#### ЗАДАНИЕ:
Ответьте, пожалуйста, чем Стравинский часами занимался с Конюсом в издательстве, согласно исходному тексту.

#### ИСХОДНЫЙ ТЕКСТ:
Появился в Париже Стравинский - дирижировать своими двумя gala. Я его встретил дважды в издательстве, где он часами сидел с Конюсом, проставляя смычки в своём «Аполлоне». Стравинский на этот раз был мил и приятен и даже пригласил меня пойти с ним пить кофе, но платил, впрочем, я. Про «Аполлона» говорил, что вышел он очень здорово, но стоил больших трудов. Жаловался, что у него болят виски - это от парижских ветров. Впрочем, говорили мы больше про автомобили.
Страрам начал сегодня репетировать Симфонию, сначала с одними струнными. Я её слушал несколько враждебно: как-то отошёл от этой музыки. Нет, надо писать 3-ю Симфонию!
Обедали у нас Боровские. Он только что из Лондона, а перед тем был в России, поэтому я жадно его обо всём расспрашивал, зная, что никто как он может дать мне самые вернейшие сведения о положении там: о концертах, отношении к приезжающим артистам, о паспортах и прочем. Для предстоящей моей поездки этот разговор имел решающий характер. Так как в политических переговорах я решил опираться главным образом на Цейтлина, то я очень интересовался, можно ли на него положиться и сохранил ли он свою доброкачественность с точки зрения правительственных кругов. Ответы Боровского были довольно удовлетворительны, хотя и мелькнула жалоба Цейтлина, что, вот, Прокофьев перед поездкой в Россию говорил, что примет какие мы хотим условия, а приехав, пользуясь этим, вытянул с них всё, что можно. Цуккер, оказывается, принадлежал к оппозиции, так что уход его из Персимфанса не является в данный момент политической потерей для Персимфанса. Боровский рассматривал статью Дукельского о Дягилевском балете, восхищался ею и удивлялся, как это такой вертихвост мог иметь столь острый ум.

#### ПРЕДСТАВЛЕННЫЕ ДАННЫЕ:
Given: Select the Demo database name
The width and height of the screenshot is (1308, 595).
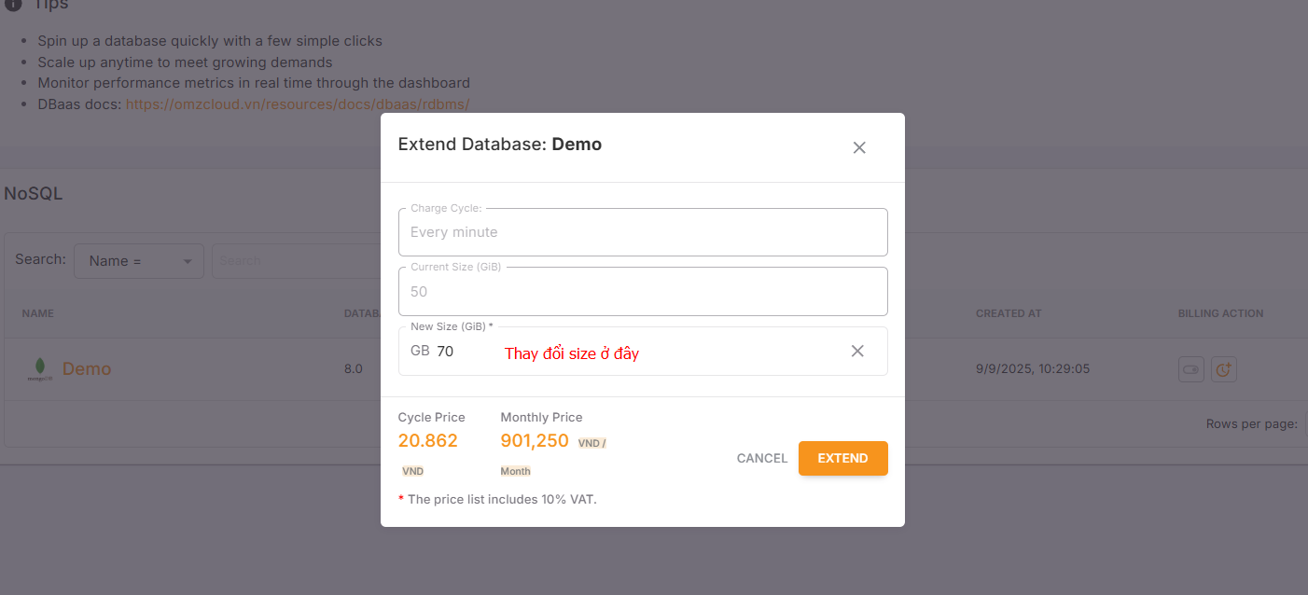Looking at the screenshot, I should (87, 368).
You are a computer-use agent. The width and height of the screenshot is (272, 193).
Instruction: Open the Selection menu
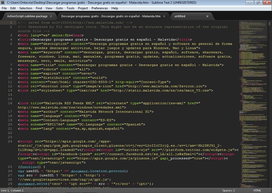point(26,8)
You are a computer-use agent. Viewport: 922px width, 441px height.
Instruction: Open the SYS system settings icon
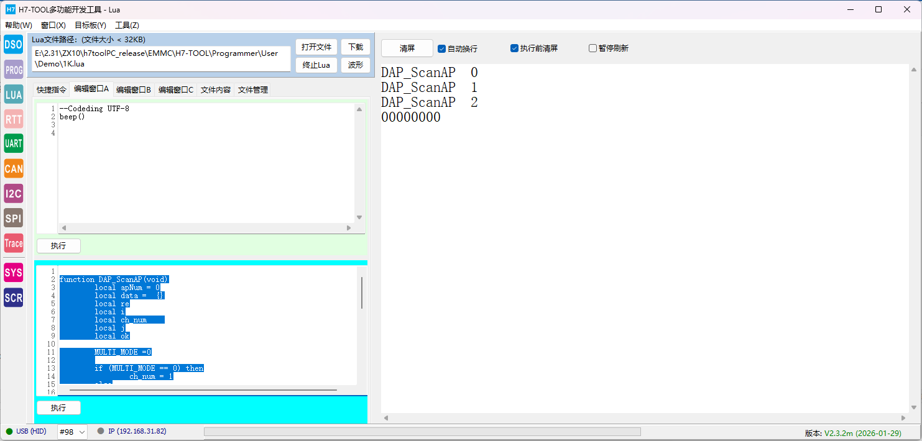click(x=13, y=273)
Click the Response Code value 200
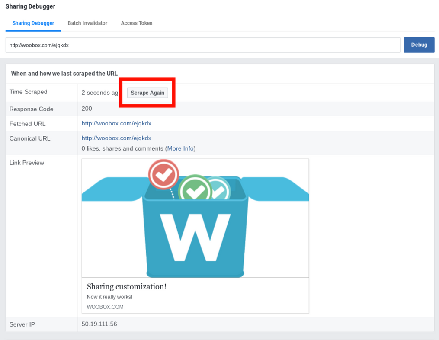Image resolution: width=439 pixels, height=340 pixels. pyautogui.click(x=87, y=109)
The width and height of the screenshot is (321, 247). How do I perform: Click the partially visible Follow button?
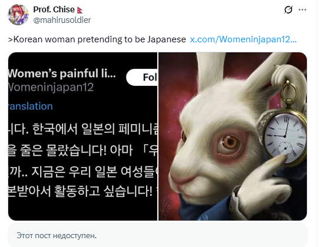tap(142, 77)
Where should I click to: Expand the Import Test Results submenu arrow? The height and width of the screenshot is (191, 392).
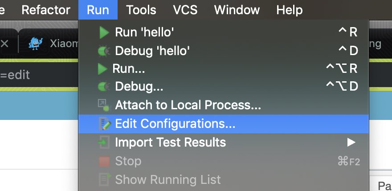[x=351, y=143]
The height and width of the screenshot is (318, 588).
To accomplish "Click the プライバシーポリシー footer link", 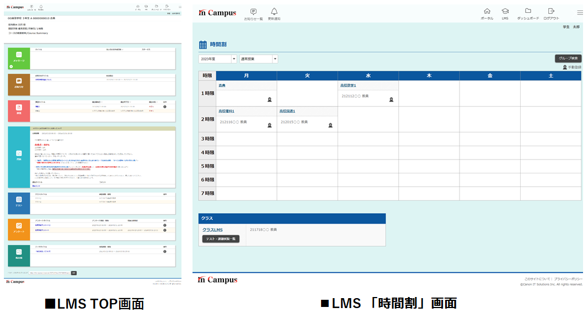I will click(x=568, y=279).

#### РЕШЕНИЕ:
Проставлял смычки в своём «Аполлоне».